Most performant way to perform matrix and vector calculations in a function

Hi there everone. Currently I have the following function:

function start_constraints(S, B, M, V, R, X, values_matrix, risk_vec)
    for i in 1:S
        for m in 1:M
            values_matrix[i, m] = sum(X[i, j] * V[m][j] for j in 1:B)
        end
        risk_vec[i] = sum(X[i, j] * R[j] for j in 1:B)
    end
    return values_matrix, risk_vec
end

Which receives some sizes (S and B), a vector of vectors of ints (V) of size B, a vector of ints (R) of size B, a binary matrix X (which has S rows, B columns) and the results are stored in a matrix (values_matrix) that stores the results for each i in S and m in M and a vector of size S.
All of the values are integers. M is a small number (3), the individual entries on V and R are not very large integers (ranging from 20-200).

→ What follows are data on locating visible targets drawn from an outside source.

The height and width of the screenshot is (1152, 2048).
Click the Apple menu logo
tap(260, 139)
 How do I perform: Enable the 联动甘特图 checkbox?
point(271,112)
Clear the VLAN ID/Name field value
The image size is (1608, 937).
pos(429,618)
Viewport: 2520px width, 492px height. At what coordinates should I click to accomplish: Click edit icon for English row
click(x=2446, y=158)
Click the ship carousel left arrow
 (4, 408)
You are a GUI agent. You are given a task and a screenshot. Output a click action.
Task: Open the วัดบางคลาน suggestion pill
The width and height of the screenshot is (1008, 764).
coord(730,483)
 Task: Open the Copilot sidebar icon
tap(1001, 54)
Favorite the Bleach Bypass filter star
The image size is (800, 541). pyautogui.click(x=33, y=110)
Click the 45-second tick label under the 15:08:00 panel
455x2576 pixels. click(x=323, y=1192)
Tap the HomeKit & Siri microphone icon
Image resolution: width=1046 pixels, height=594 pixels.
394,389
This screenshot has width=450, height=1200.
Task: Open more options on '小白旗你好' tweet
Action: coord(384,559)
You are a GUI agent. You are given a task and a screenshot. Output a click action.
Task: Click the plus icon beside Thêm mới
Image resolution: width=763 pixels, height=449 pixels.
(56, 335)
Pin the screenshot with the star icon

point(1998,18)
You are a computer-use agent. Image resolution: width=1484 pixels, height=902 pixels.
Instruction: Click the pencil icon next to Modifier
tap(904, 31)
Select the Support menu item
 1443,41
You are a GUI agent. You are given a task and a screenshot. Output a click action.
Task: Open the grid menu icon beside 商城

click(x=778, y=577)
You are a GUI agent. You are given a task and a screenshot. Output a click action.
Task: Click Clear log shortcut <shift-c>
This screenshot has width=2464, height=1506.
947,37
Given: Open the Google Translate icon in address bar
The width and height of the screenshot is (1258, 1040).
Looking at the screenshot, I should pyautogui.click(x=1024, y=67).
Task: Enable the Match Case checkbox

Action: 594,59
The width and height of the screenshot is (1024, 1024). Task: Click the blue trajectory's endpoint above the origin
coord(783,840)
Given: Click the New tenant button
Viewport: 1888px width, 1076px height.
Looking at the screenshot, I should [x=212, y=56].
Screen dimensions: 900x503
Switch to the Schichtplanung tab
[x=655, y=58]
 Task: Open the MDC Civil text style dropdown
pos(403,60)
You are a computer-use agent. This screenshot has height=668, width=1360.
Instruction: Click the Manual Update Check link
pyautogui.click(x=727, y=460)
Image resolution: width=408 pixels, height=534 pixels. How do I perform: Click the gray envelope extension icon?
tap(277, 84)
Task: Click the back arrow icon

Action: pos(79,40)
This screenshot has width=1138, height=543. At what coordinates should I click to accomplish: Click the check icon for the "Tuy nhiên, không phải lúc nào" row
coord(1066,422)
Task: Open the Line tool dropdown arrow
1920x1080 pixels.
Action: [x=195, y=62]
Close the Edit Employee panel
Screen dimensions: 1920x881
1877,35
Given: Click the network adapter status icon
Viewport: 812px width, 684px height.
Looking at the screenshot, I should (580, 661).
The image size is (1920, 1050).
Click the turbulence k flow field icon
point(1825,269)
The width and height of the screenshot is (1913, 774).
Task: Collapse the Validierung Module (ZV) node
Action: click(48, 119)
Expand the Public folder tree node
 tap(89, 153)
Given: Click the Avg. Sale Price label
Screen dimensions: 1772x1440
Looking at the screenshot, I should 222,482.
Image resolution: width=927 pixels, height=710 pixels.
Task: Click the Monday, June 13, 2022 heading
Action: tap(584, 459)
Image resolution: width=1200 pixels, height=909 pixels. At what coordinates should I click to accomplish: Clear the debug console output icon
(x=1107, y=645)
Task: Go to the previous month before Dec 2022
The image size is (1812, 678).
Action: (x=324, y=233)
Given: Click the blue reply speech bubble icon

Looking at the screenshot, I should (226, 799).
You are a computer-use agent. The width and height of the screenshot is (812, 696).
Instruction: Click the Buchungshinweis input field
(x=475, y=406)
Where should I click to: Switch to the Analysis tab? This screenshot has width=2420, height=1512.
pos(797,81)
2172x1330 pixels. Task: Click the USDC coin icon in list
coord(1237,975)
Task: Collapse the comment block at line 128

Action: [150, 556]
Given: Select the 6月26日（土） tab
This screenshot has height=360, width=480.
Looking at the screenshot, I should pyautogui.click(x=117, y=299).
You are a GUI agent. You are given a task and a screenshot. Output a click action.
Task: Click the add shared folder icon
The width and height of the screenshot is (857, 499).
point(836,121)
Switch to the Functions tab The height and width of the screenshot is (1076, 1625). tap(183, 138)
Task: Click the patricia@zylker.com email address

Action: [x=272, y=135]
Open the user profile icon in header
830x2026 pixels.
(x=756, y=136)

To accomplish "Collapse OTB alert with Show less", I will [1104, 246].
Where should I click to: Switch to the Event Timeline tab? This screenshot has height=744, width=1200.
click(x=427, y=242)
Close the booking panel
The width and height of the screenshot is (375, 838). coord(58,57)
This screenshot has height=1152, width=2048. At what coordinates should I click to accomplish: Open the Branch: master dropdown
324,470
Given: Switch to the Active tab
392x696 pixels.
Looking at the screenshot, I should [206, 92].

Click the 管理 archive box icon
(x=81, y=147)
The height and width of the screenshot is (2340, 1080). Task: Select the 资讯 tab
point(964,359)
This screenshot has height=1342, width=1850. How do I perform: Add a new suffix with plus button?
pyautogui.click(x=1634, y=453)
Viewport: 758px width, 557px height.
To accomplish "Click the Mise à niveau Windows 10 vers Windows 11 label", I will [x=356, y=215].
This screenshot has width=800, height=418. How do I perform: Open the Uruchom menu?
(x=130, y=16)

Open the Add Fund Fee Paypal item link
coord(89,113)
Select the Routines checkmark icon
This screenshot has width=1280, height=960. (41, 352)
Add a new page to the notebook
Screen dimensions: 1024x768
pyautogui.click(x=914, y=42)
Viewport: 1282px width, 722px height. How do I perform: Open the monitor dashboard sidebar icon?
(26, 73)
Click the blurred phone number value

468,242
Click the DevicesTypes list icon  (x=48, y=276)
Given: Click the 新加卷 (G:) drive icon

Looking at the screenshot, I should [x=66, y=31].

I am trying to speed up this calculation and have arrived at the following:

function start_constraints_optimized_v3(S, B, M, V, R, X, values_matrix, risk_vec)
    @inbounds for i in 1:S
        risk_vec[i] = 0
        for m in 1:M
            tmp = 0
            @simd for j in 1:B
                tmp += X[i, j] * V[m][j]
            end
            values_matrix[i, m] = tmp
        end

        @simd for j in 1:B
            risk_vec[i] += X[i, j] * R[j]
        end
    end
    return values_matrix, risk_vec
end

I must say that due to some other parts of the code, values_matrix and risk_vec are “polluted” so thats why they are setted to 0 in this version of the function. I have achieved some gains with this approach, however I am wondering if this is the absolute best I can do. I tried using LoopVectorization but I am doing something wrong because it doesn’t work:

@inline function prepare_values_risk_vec(S, M, values_matrix, risk_vec)
    @inbounds for i in 1:S
        risk_vec[i] = 0
        for m in 1:M
            values_matrix[i, m] = 0
        end
    end
    return values_matrix, risk_vec
end

function start_constraints_optimized_v4(S, B, M, V, R, X, values_matrix, risk_vec)
    values_matrix, risk_vec = prepare_values_risk_vec(S, M, values_matrix, risk_vec)
    @turbo for i in 1:S
        for j in 1:B
            x_val = X[i, j]
            risk_vec[i] += x_val * R[j]
            for m in 1:M
                values_matrix[i, m] += x_val * V[m][j]
            end
        end
    end
    return values_matrix, risk_vec
end

Any other performance tips or tricks or a rewrite? I can provide some working values for all of the parameters of the function if needed. Thank you very much!

I have only skimmed your code, so I might be missing something, but why do

instead of using matrix-vector and matrix-matrix BLAS routines
mul!(risk_vec, X, R) and so on?

Secondly, passing the dimensions of the arrays explicitly seems superfluous, when they can be determined with size, but that of course won’t help improve performance, just usability.

Should I then change the structure of my values_matrix? I can’t seem to find how to fit the mul! function in with that. mul! in risk_vec does make the code marginally faster but I assume most gains would be achieved in the values_matrix calculation.

I would try (essentially doing what @skleinbo suggested)

function start_constraints(S, B, M, V, R, X, values_matrix, risk_vec)
    for m in eachindex(V)
        mul!(view(values_matrix,:,m), X, V[m])
    end
    mul!(risk_vec, X, R)
    return values_matrix, risk_vec
end

This kind of raises the question why V is a vector of vectors and not a matrix in the first place. If V were a vector, we could just do mul!(values_matrix, X, V) without needing any loop.

Thank you very much, that definitely improves performance!
As to why, well I guess I’d have to ask to my version of roughly 2 years ago. I guess I found it more ergonomic at the time to represent some constraints like that and all of my problem instances have been generated with the V parameter as a vector of vectors so I guess it’s too late now to change it.
I will evaluate changing V to a matrix in only this specific context to see if it’s worth it. But that definitely introduces a very good improvement and it’s quite a big step in the right direction. Thank you so much once again.

In the end I rewrote my code to remove the call to this function. After all, the fastest computation is the one you don’t perform at all.